In February 2007, the FASB issued SFAS No. 159, The Fair Value of Financial Assets and Financial Liabilities – Including an Amendment of FASB Statement No. 115 (SFAS No 159). SFAS No. 159 establishes a fair value option permitting entities to elect the option to measure eligible financial instruments and certain other items at fair value on specified election dates. Unrealized gains and losses on items for which the fair value option has been elected will be reported in earnings. The fair value option may be applied on an instrument-by-instrument basis and, with a few exceptions, is irrevocable and is applied only to entire instruments and not to portions of instruments. SFAS No. 159 is effective as of the beginning of the first fiscal year beginning after November 15, 2007 and should not be applied retrospectively to fiscal years beginning prior to the effective date, except as permitted for early adoption. At the effective date, an entity may elect the fair value option for eligible items existing at that date and the adjustment for the initial remeasurement of those items to fair value should be reported as a cumulative effect adjustment to the opening balance of retained earnings. The Company is currently assessing the impact, if any, of SFAS No. 159 on the Consolidated Financial Statements.

34



QUANTITATIVE AND QUALITATIVE DISCLOSURES ABOUT MARKET RISK

Foreign Currency Exchange Rate Risk The Company has operations in several South American countries and Africa. With the exception of Argentina and Venezuela, the Company's exposure to currency valuation losses is usually immaterial due to the fact that virtually all invoice billings and receipts in other countries are in U.S. dollars. In Argentina, the Company's exposure is limited by the fact that the exchange rate between the U.S. dollar and the Argentine peso has stayed within a narrow range for the last four years.

The Company is exposed to risks of currency devaluation in Venezuela primarily as a result of bolivar receivable balances and bolivar cash balances. In Venezuela, approximately 60 percent of the Company's billings to the Venezuelan state oil company, PDVSA, are in U.S. dollars and 40 percent are in the local currency, the bolivar. On October 1, 2003, in compliance with applicable regulations, the Company submitted a request to the Venezuelan government seeking permission to convert existing bolivar balances into U.S. dollars. In January 2004, the Venezuelan government approved the conversion of bolivar cash balances to U.S. dollars and the remittance of $8.8 million U.S. dollars as dividends by the Company's Venezuelan subsidiary to the U.S. based parent. This was the first dividend remitted under the new regulation. On January 16, 2006, a dividend of $6.5 million U.S. dollars was paid to the U.S. based parent. On August 18, 2006, the Company applied for a $9.3 million dividend. The Venezuelan government subsequently approved $7.2 million of this dividend and on March 6, 2007, the $7.2 million was paid to the U.S. based parent. As a consequence, the Company's exposure to currency devaluation has been reduced by these amounts.

35



On June 7, 2007, the Company began the process to make application with the Venezuelan government requesting the approval to convert bolivar cash balances to U.S. dollars. Upon approval from the Venezuelan government, the Company's Venezuelan subsidiary will remit those dollars as a dividend to its U.S. based parent, thus reducing the Company's exposure to currency devaluation. The Company anticipates the dividend to be approximately $8.3 million.

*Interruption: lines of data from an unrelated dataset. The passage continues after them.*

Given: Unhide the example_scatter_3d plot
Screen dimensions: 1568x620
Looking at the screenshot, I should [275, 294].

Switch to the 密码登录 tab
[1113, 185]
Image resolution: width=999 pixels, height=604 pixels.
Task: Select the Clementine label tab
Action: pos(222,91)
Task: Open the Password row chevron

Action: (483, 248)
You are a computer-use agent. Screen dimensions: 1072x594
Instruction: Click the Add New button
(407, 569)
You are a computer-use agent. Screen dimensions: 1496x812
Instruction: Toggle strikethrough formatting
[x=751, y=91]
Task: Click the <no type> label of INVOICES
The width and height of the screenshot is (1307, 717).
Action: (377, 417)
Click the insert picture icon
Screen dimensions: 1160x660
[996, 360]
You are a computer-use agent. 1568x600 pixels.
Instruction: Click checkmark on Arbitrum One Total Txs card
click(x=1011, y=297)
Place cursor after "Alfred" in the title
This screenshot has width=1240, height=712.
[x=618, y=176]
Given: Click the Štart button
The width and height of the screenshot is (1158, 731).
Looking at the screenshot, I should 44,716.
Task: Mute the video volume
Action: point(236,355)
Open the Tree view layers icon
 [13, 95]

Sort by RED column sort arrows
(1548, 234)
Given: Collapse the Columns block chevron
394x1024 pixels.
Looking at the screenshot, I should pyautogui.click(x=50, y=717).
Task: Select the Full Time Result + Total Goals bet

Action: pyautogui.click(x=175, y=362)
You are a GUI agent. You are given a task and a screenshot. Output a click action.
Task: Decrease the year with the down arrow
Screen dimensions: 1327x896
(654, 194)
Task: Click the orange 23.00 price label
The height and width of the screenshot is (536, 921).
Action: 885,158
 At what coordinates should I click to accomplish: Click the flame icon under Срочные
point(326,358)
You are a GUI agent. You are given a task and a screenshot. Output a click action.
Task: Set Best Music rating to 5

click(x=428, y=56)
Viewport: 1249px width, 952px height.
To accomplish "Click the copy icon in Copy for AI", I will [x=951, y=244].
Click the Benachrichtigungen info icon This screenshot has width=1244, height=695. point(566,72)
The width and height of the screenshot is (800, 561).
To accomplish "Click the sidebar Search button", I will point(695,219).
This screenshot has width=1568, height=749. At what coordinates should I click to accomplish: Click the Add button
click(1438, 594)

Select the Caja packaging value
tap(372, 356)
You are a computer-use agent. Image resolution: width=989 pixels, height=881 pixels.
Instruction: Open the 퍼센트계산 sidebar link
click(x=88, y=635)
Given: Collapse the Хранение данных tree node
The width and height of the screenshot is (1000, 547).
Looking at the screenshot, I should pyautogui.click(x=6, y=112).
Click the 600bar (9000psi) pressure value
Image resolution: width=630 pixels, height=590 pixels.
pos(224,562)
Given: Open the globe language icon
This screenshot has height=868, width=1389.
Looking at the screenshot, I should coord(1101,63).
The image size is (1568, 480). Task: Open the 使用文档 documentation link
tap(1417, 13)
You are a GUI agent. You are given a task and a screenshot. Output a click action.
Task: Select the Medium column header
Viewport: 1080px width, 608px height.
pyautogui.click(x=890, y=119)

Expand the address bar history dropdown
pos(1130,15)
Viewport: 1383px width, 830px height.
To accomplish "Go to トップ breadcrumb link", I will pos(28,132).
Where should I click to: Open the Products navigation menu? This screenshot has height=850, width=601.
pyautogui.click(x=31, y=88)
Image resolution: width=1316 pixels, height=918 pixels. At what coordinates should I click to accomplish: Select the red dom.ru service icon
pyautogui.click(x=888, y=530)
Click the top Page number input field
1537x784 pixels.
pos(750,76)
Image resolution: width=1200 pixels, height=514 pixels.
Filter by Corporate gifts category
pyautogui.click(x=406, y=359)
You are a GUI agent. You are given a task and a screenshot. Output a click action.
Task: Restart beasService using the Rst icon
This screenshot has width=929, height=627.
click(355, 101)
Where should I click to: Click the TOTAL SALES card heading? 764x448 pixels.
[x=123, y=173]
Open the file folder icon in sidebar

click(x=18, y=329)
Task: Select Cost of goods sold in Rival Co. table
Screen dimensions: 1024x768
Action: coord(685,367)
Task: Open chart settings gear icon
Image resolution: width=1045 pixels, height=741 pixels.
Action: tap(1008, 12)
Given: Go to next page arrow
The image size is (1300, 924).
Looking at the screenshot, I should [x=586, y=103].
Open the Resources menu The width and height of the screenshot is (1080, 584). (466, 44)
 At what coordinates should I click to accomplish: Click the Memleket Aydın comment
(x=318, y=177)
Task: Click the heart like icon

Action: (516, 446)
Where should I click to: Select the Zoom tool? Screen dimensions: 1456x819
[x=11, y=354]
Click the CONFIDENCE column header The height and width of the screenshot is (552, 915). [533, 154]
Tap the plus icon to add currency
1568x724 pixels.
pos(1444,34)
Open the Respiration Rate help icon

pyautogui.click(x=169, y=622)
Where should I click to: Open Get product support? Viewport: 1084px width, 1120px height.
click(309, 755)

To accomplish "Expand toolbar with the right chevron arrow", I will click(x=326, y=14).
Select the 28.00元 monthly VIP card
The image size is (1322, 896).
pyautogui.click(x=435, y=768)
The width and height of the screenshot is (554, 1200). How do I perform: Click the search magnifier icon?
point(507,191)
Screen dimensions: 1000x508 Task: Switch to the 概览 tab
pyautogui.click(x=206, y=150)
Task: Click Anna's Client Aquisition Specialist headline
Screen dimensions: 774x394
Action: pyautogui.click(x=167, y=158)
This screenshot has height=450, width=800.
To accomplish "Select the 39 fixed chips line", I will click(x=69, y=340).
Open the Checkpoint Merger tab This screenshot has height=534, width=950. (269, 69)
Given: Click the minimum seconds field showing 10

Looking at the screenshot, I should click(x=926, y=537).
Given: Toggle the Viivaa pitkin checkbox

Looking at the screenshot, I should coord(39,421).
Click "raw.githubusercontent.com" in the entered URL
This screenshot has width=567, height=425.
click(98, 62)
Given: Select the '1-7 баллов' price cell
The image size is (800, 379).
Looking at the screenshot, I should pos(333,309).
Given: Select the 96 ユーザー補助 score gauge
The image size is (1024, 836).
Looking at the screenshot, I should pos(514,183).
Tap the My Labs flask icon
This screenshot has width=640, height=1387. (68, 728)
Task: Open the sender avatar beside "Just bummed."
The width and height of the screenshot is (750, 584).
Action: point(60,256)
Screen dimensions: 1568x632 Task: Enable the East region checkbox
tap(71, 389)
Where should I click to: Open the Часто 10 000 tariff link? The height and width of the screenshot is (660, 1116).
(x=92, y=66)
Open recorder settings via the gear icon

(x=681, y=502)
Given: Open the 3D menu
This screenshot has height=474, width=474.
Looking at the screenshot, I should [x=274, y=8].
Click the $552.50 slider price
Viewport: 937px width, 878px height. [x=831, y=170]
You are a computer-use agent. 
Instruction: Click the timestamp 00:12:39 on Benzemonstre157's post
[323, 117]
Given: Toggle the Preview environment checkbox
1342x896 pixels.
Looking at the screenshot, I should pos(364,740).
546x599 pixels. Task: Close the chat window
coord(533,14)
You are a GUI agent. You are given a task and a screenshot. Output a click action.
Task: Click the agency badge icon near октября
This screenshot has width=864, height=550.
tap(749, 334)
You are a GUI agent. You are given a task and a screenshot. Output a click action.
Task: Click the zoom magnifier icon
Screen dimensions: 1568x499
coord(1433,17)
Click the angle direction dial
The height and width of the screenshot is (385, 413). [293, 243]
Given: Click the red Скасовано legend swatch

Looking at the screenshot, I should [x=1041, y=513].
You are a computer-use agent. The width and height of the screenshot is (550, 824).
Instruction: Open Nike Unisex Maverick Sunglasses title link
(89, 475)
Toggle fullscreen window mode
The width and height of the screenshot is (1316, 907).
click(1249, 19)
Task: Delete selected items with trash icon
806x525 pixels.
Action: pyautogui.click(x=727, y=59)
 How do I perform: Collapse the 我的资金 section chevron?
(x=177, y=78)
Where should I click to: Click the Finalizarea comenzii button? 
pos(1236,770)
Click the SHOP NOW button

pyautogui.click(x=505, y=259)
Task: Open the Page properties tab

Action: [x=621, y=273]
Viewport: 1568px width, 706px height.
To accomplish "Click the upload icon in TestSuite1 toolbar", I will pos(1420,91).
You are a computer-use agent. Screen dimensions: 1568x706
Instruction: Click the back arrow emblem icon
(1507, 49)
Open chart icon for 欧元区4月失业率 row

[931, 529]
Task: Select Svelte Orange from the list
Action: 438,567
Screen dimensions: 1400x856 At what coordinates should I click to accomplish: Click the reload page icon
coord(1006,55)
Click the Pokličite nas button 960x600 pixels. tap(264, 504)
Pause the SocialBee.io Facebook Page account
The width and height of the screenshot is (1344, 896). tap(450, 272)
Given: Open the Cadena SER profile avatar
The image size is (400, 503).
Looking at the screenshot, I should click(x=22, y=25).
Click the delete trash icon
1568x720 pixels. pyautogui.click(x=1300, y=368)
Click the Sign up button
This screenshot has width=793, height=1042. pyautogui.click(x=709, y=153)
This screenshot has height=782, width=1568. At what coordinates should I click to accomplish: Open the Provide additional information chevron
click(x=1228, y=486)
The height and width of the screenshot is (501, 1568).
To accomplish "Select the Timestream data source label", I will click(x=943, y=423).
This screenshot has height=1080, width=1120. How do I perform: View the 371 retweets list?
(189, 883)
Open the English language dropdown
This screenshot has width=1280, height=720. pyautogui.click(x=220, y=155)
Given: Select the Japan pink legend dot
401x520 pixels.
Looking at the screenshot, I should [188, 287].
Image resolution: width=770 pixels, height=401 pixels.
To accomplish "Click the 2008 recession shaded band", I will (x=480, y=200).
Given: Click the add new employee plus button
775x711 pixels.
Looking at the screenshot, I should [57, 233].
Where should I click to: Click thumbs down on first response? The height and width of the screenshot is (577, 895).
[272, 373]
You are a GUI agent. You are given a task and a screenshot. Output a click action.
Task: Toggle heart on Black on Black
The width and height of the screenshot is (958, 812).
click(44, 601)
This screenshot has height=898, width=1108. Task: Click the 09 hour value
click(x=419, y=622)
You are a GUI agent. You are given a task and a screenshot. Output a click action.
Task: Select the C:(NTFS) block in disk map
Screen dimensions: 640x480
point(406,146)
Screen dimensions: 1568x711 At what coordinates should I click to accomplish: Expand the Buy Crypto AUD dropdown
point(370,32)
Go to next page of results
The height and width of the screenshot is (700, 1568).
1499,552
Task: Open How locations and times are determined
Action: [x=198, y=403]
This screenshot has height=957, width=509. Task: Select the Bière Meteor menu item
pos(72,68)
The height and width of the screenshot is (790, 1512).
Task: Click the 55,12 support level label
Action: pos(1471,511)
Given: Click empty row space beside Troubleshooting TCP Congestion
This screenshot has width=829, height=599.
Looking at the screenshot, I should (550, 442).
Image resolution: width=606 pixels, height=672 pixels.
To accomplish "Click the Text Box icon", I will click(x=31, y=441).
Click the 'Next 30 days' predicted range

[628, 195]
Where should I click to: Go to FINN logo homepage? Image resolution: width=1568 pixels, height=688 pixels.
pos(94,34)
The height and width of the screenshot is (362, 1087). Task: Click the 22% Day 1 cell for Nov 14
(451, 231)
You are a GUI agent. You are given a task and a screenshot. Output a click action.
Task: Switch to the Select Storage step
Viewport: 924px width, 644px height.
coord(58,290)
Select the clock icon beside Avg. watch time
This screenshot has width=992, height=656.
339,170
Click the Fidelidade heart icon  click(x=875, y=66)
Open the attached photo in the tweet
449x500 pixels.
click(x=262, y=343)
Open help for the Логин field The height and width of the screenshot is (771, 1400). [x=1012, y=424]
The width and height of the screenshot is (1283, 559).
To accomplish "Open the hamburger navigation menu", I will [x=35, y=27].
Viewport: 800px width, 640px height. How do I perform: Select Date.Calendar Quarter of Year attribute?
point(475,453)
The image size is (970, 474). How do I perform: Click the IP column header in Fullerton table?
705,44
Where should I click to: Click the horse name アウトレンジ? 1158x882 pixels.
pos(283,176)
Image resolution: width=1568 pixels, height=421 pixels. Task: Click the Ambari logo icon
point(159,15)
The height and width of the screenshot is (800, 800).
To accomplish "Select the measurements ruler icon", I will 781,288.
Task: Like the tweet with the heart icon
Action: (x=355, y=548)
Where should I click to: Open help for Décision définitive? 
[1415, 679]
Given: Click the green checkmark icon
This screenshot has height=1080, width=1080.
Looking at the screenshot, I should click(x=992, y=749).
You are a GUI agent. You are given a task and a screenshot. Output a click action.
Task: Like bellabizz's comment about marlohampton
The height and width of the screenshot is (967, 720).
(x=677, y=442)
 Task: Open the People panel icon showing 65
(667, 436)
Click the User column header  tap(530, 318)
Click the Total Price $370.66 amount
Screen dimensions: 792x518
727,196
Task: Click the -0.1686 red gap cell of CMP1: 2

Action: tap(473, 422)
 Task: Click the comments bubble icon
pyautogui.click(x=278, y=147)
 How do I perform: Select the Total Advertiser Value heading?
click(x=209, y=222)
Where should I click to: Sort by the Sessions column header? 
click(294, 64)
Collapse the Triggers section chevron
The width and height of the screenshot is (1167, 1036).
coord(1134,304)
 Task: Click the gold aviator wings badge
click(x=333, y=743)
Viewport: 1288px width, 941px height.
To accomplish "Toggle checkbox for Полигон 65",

As stated above, the Company is exposed to risks of currency devaluation in Venezuela primarily as a result of bolivar receivable balances and bolivar cash balances. The exchange rate per U.S. dollar increased to 2150 bolivares during 2005 from 1920 bolivares at September 30, 2004. As a result of the 12 percent devaluation of the bolivar during fiscal 2005 (from September 2004 through August 2005), the Company experienced total devaluation losses of $.6 million during that same period. Past devaluation losses may not be reflective of the actual potential for future devaluation losses. Even though Venezuela continues to operate under the exchange controls in place and the Venezuelan bolivar exchange rate has remained fixed at 2150 bolivares to one U.S. dollar since the devaluation in March, 2005, the exact amount and timing of devaluation is uncertain. At September 30, 2007, the Company had a $25.6 million cash balance denominated in bolivares exposed to the risk of currency devaluation. While the Company is unable to predict future devaluation in Venezuela, if fiscal 2008 activity levels are similar to fiscal 2007 and if a 10 percent to 20 percent devaluation were to occur, the Company could experience potential currency devaluation losses ranging from approximately $3.5 million to $6.4 million.

The Company has an agreement with the Venezuelan state petroleum company whereby a portion of the Company's dollar-based invoices

36



are paid in U.S. dollars. There is no guarantee as to how long this arrangement will continue. Were this agreement to end, the Company would revert to receiving payments in bolivares and thus increase bolivar cash balances and exposure to devaluation.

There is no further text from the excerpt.